┌─ Source material
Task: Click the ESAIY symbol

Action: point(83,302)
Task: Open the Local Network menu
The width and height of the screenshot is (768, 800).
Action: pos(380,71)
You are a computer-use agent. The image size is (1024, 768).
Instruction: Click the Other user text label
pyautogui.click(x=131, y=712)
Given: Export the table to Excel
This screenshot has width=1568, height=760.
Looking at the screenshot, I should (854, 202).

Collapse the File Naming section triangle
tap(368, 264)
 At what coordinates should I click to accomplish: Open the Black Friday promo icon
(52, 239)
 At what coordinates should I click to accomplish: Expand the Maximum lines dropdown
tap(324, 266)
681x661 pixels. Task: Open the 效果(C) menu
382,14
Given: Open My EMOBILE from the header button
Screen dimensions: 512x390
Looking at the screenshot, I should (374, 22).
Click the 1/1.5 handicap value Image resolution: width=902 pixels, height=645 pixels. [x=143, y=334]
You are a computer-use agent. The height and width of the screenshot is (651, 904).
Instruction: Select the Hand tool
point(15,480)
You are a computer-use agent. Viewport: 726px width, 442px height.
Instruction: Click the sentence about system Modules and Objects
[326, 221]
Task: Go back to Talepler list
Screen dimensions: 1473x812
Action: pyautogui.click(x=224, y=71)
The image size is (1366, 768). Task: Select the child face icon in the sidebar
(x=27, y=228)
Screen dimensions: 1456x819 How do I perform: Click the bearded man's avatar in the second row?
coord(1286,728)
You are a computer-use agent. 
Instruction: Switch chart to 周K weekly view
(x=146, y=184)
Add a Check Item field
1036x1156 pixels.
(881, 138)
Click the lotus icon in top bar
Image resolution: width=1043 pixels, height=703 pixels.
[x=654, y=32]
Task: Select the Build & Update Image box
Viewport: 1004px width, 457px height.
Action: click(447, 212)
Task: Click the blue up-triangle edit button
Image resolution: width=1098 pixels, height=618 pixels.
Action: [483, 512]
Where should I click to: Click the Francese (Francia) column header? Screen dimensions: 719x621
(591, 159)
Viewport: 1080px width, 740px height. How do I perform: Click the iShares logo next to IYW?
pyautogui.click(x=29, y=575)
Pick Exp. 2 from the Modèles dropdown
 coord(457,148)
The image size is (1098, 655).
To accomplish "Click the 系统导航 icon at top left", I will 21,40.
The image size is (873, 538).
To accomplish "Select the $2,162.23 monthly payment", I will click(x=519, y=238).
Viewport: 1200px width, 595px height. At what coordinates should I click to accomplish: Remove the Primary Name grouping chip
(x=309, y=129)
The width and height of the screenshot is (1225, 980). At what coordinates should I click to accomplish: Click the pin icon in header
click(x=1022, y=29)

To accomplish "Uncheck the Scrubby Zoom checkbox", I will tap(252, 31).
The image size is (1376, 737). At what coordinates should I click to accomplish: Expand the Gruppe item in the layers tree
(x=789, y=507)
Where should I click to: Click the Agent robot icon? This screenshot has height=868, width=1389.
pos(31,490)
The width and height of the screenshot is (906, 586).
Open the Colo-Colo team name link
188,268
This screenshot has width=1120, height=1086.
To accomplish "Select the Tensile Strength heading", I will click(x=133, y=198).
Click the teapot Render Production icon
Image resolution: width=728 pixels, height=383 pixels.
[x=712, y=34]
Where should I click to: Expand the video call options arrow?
└─
• **Your instructions**
The entries above should be copied out exactly, with none left out.

• **Answer box**
Task: Click the ESAIY symbol

Action: point(83,302)
Task: Open the Local Network menu
The width and height of the screenshot is (768, 800).
Action: pos(380,71)
You are a computer-use agent. The image size is (1024, 768).
Instruction: Click the Other user text label
pyautogui.click(x=131, y=712)
Given: Export the table to Excel
This screenshot has width=1568, height=760.
Looking at the screenshot, I should (854, 202).

Collapse the File Naming section triangle
tap(368, 264)
 At what coordinates should I click to accomplish: Open the Black Friday promo icon
(52, 239)
 At what coordinates should I click to accomplish: Expand the Maximum lines dropdown
tap(324, 266)
681x661 pixels. Task: Open the 效果(C) menu
382,14
Given: Open My EMOBILE from the header button
Screen dimensions: 512x390
Looking at the screenshot, I should (374, 22).
Click the 1/1.5 handicap value Image resolution: width=902 pixels, height=645 pixels. [x=143, y=334]
You are a computer-use agent. The height and width of the screenshot is (651, 904).
Instruction: Select the Hand tool
point(15,480)
You are a computer-use agent. Viewport: 726px width, 442px height.
Instruction: Click the sentence about system Modules and Objects
[326, 221]
Task: Go back to Talepler list
Screen dimensions: 1473x812
Action: pyautogui.click(x=224, y=71)
The image size is (1366, 768). Task: Select the child face icon in the sidebar
(x=27, y=228)
Screen dimensions: 1456x819 How do I perform: Click the bearded man's avatar in the second row?
coord(1286,728)
You are a computer-use agent. 
Instruction: Switch chart to 周K weekly view
(x=146, y=184)
Add a Check Item field
1036x1156 pixels.
(881, 138)
Click the lotus icon in top bar
Image resolution: width=1043 pixels, height=703 pixels.
[x=654, y=32]
Task: Select the Build & Update Image box
Viewport: 1004px width, 457px height.
Action: click(447, 212)
Task: Click the blue up-triangle edit button
Image resolution: width=1098 pixels, height=618 pixels.
Action: [483, 512]
Where should I click to: Click the Francese (Francia) column header? Screen dimensions: 719x621
(591, 159)
Viewport: 1080px width, 740px height. How do I perform: Click the iShares logo next to IYW?
pyautogui.click(x=29, y=575)
Pick Exp. 2 from the Modèles dropdown
 coord(457,148)
The image size is (1098, 655).
To accomplish "Click the 系统导航 icon at top left", I will 21,40.
The image size is (873, 538).
To accomplish "Select the $2,162.23 monthly payment", I will click(x=519, y=238).
Viewport: 1200px width, 595px height. At what coordinates should I click to accomplish: Remove the Primary Name grouping chip
(x=309, y=129)
The width and height of the screenshot is (1225, 980). At what coordinates should I click to accomplish: Click the pin icon in header
click(x=1022, y=29)

To accomplish "Uncheck the Scrubby Zoom checkbox", I will tap(252, 31).
The image size is (1376, 737). At what coordinates should I click to accomplish: Expand the Gruppe item in the layers tree
(x=789, y=507)
Where should I click to: Click the Agent robot icon? This screenshot has height=868, width=1389.
pos(31,490)
The width and height of the screenshot is (906, 586).
Open the Colo-Colo team name link
188,268
This screenshot has width=1120, height=1086.
To accomplish "Select the Tensile Strength heading", I will click(x=133, y=198).
Click the teapot Render Production icon
Image resolution: width=728 pixels, height=383 pixels.
[x=712, y=34]
Where should I click to: Expand the video call options arrow?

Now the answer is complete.